Provided it's not heinously ugly appearance-wise, I really don't care. I love Canon's design/handling from it's last 10 years or so lenses (less a fan of the 90s designs like the 50 f/1.4). I do not like the oooh factor Sigma Art shiny glossy bits near the mount because shiny/glossy = poor grip, and the matte bits (on the main barrel) don't afford me the same handling/grip the nice textured engineering plastic does on the more recent L lenses, like the 100L.

- A


----------



## mb66energy (Sep 3, 2015)

35 -> 45 -> *65 *-> 85 ...?

65mm f/1.8 with image stabilization and 1:2 or 1:3 max reproduction ration would be very very interesting for me. I really LOVE the 40mm on APS-C but do not love APS-C sensor's rendering (at least 18MPix sensors from Canon) after experiencing what just the ole 5D classic can do in terms of color rendering/precision and stability against post processing. So something around 60-65mm with very high IQ, high aperture AND image stabilization would be a no brainer for me.


----------



## infared (Sep 3, 2015)

ahsanford said:


> bereninga said:
> 
> 
> > Couldn't they be a little more creative w/ the outside design? Looks just like the new Sigmas. Smh.
> ...



Some of us REALLY enjoy a good looking AND great performing lens. ..... Let's just say "we want it all". The Sigma Art Series are beautiful design and handily outshine their old, (gold-trimmed *ugh*) lens designs. I own 2 art lenses and I have to say I get enjoyment every time I lay my eyes on them...oh and when I look at the image results, too! ;D


----------



## ScottyP (Sep 3, 2015)

I only wish I had a dollar for every time some armchair expert in manufacturing defended Canon in a knowing tone, saying that a stabilized sub-2.0 50mm lens would cost hundreds and hundreds more to manufacture so Canon would have to charge thousands for it. I could pick up the 45mm and then have some left over to buy my own private island.


----------



## Ladislav (Sep 3, 2015)

I already have one SP lens. While I believe these lenses will deliver solid IQ and AF performance for still images, I would not buy them as general purpose primes if they share the same AF technology used in other SP lenses. Unless 35mm version beats Canon f/2 a lot in terms of IQ it makes it too expensive as Canon already delivers great performance and works for both still and motion images for lower price. Tamron 35mm may become interesting option after initial price goes down. 

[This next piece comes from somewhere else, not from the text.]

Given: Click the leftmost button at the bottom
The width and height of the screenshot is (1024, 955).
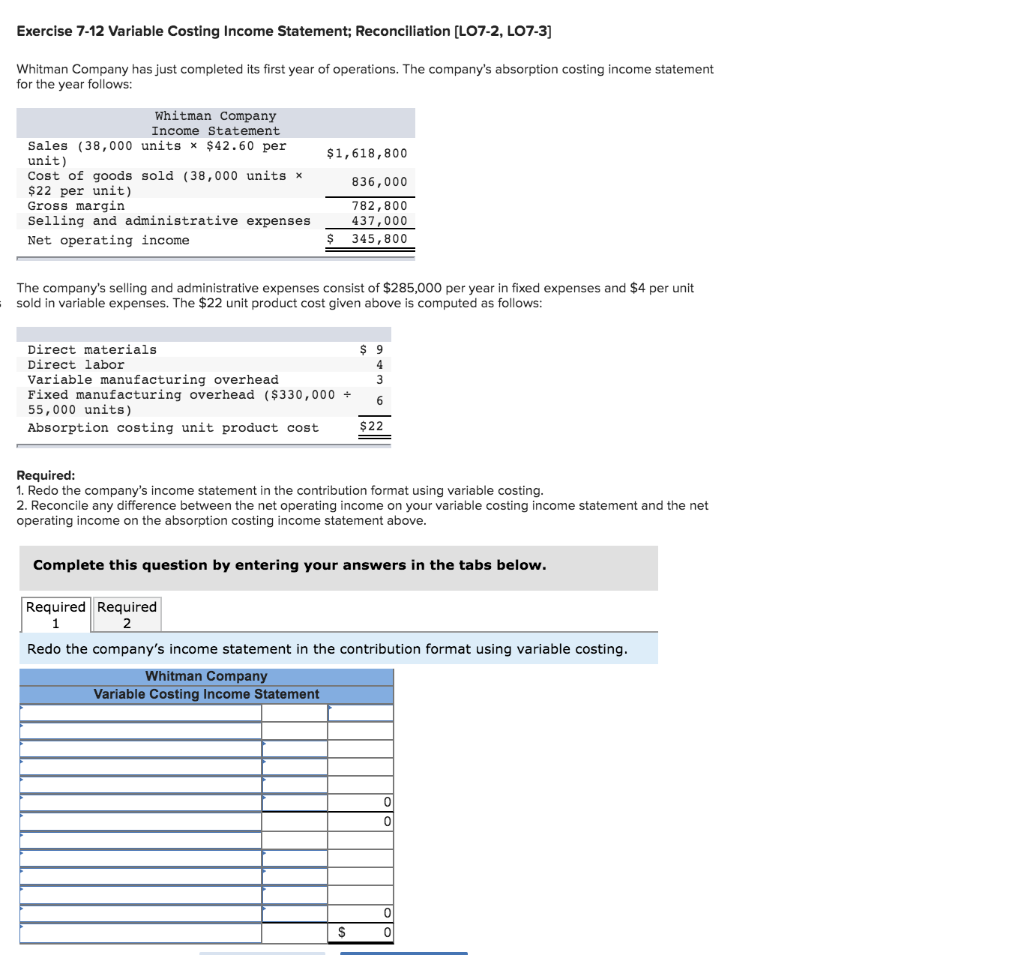Looking at the screenshot, I should 263,952.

It would be interesting to know how long did Tamron work on these lenses and how close they are in design (how much they share for production). That could possibly explain why Tamron starts with 35mm when there are already very solid competitors from Canon and Sigma. It could also explain why Tamron chose to deliver 35mm and 45mm - just 10mm difference in this focal range seems too small. It is very unlikely that many people will be considering buying both these lenses. That could be different if they instead released 35mm and 55mm. It would be also very different story if they released 55mm and 85mm because neither of these focal lengths currently offers fast prime with image stabilization. 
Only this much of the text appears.